◆ Exercise ◆
Search through the entries for the word "computer" and copy every line that has it.

◆ The data ◆
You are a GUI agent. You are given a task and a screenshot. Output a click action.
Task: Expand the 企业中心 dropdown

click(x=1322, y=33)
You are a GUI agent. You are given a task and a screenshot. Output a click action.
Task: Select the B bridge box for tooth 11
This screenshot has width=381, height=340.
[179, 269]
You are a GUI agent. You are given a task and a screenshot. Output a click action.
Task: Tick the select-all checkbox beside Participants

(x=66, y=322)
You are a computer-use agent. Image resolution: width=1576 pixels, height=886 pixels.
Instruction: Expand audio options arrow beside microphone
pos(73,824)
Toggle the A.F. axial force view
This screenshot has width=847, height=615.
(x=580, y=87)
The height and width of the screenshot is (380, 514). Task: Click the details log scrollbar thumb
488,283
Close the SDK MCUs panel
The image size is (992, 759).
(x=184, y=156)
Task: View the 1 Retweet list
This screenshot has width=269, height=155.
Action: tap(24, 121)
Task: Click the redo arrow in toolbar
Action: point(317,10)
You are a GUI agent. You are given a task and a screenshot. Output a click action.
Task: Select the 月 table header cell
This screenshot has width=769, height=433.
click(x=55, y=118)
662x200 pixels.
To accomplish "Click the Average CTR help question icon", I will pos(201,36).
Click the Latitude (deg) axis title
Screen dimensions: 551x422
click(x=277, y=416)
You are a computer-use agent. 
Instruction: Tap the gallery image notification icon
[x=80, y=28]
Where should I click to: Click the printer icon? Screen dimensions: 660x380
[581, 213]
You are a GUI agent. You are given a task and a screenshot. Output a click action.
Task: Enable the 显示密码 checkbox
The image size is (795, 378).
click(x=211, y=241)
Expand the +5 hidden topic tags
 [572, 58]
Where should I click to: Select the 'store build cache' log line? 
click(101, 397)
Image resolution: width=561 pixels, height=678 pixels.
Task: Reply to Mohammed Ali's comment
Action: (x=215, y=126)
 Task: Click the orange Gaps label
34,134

◆ Answer section ◆
You are a computer-use agent. Image resolution: width=1576 pixels, height=886 pixels.
You are a computer-use agent. 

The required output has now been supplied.